Data records
+++++

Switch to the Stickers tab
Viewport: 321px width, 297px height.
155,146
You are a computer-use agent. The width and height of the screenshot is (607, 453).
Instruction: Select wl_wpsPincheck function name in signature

+++++

▸ OBJECTIVE:
Copy every line of the items above without changing anything.

▸ SOLUTION TO THIS TASK:
Switch to the Stickers tab
Viewport: 321px width, 297px height.
155,146
You are a computer-use agent. The width and height of the screenshot is (607, 453).
Instruction: Select wl_wpsPincheck function name in signature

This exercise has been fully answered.